:: PROMPT ::
Reproduce the lines below verbatim, omitting the pictures.
+===+
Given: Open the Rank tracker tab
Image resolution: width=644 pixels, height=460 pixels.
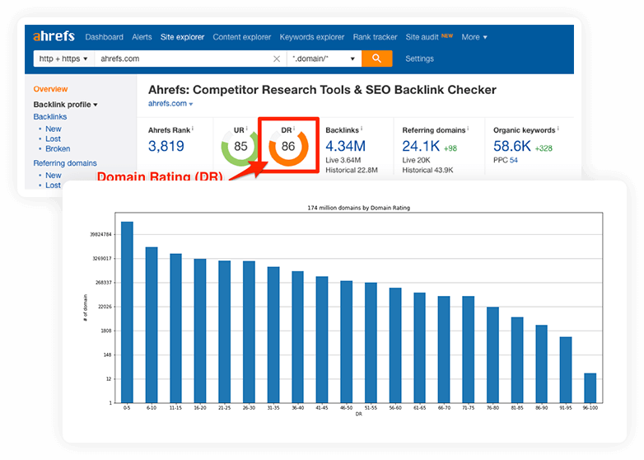Looking at the screenshot, I should (x=375, y=37).
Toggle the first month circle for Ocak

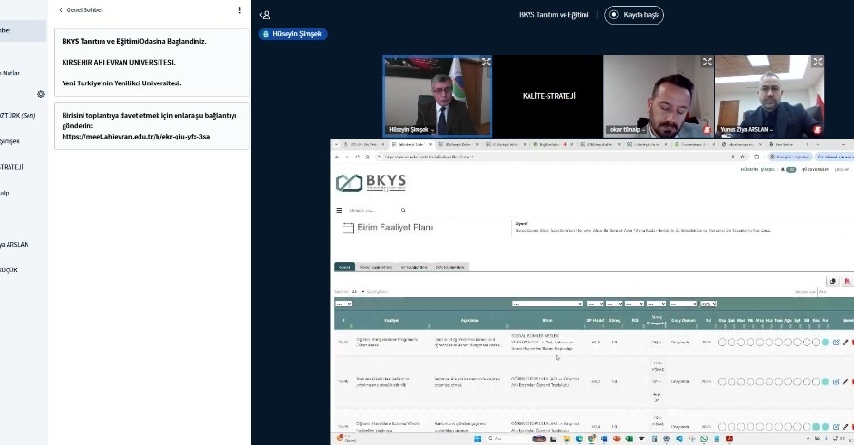point(722,342)
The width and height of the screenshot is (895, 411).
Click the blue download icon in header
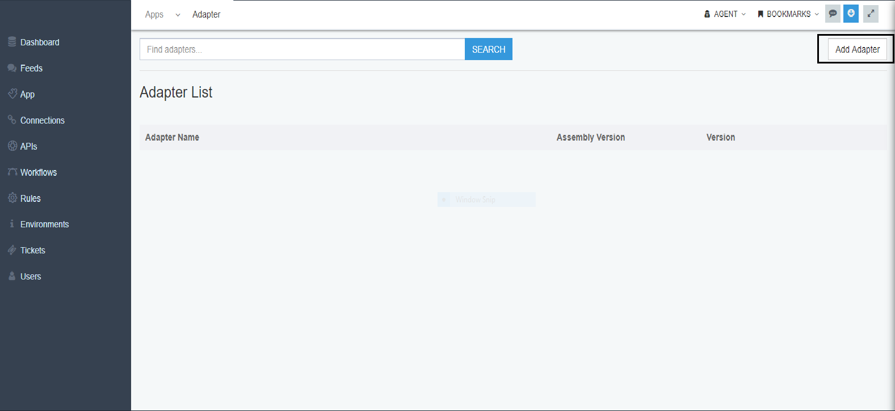pos(851,14)
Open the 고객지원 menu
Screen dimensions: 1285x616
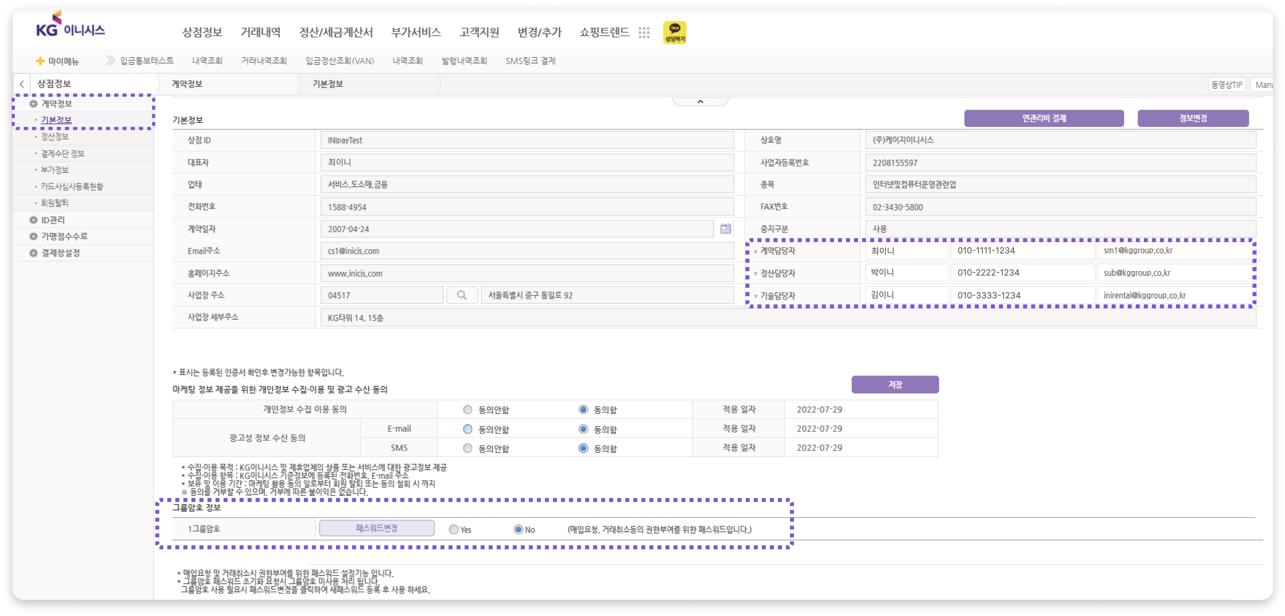pyautogui.click(x=479, y=32)
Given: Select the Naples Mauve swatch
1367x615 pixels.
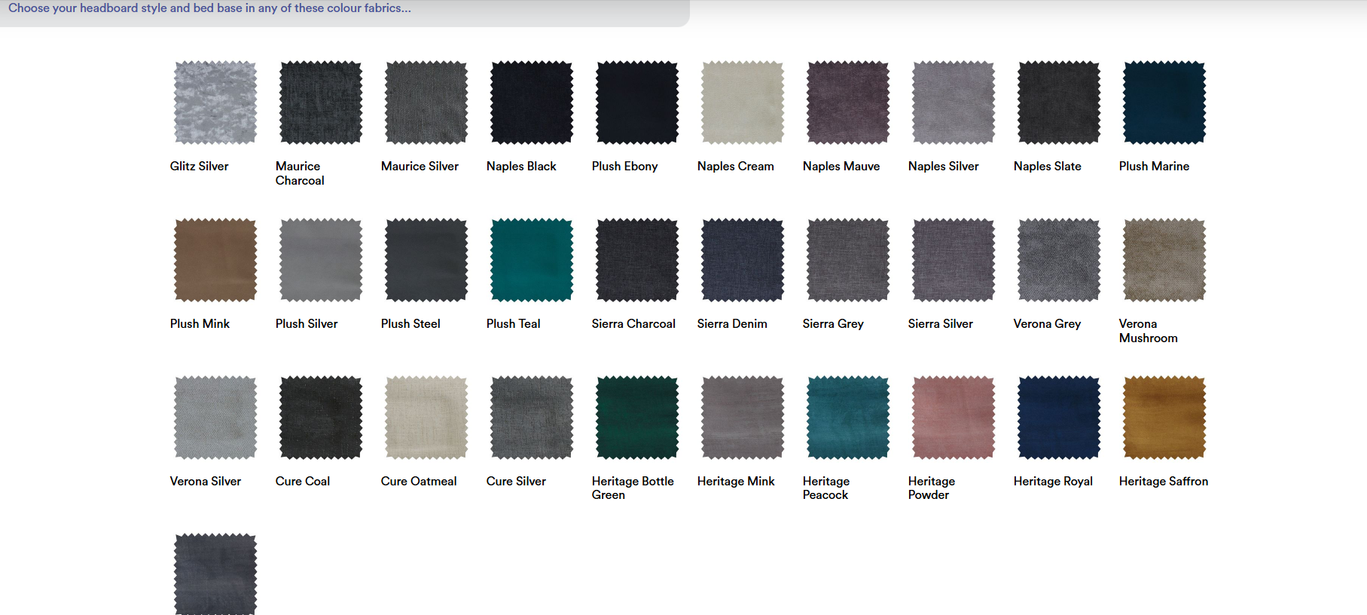Looking at the screenshot, I should click(848, 103).
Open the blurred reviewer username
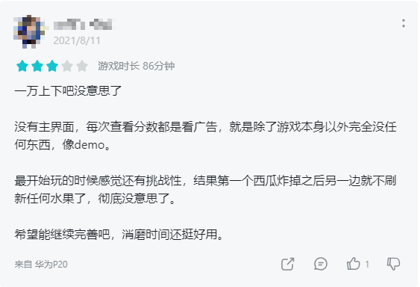Image resolution: width=420 pixels, height=287 pixels. click(83, 25)
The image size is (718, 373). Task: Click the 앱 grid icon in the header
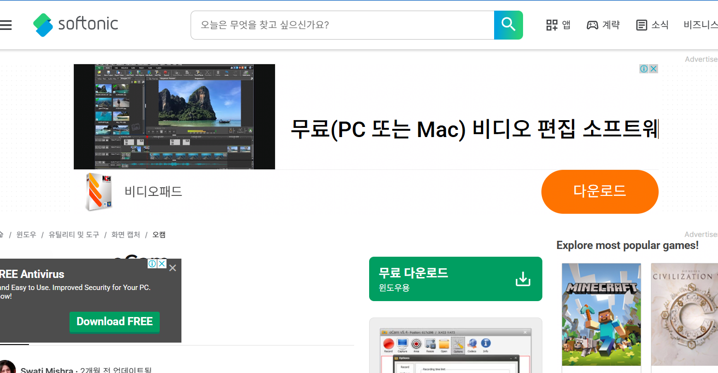[x=552, y=25]
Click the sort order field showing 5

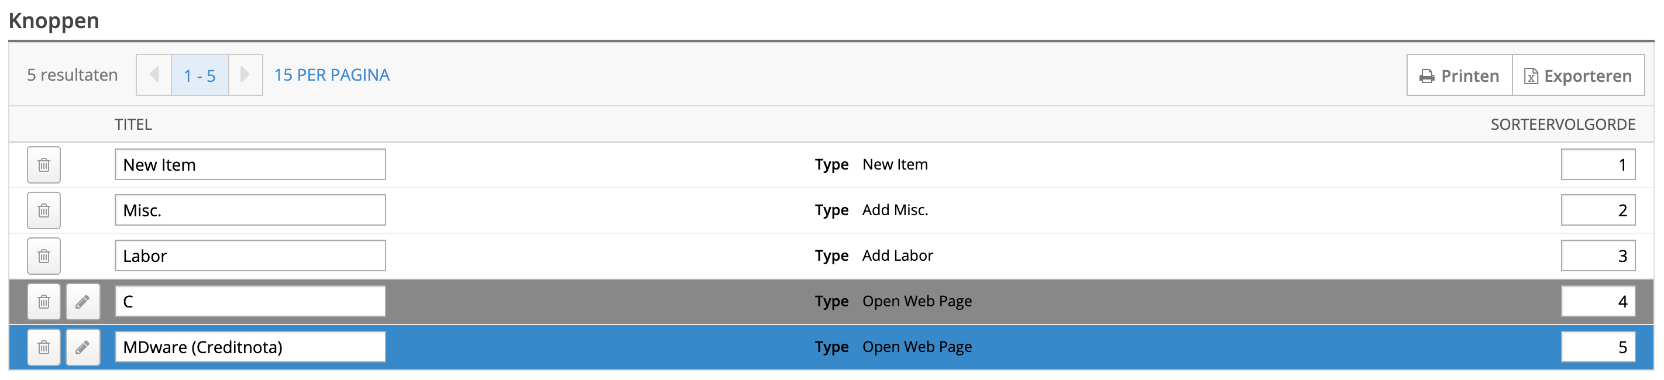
+===+
:: EXERCISE ANSWER ::
Given: Open the Rank tracker tab
Image resolution: width=644 pixels, height=460 pixels.
Looking at the screenshot, I should (x=375, y=37).
Toggle the first month circle for Ocak

point(722,342)
The width and height of the screenshot is (895, 411).
Click the blue download icon in header
pos(851,14)
Open the 고객지원 menu
Screen dimensions: 1285x616
pyautogui.click(x=479, y=32)
Given: Select the Naples Mauve swatch
1367x615 pixels.
Looking at the screenshot, I should click(848, 103).
Open the blurred reviewer username
Image resolution: width=420 pixels, height=287 pixels. click(83, 25)
The image size is (718, 373). Task: Click the 앱 grid icon in the header
[x=552, y=25]
Click the sort order field showing 5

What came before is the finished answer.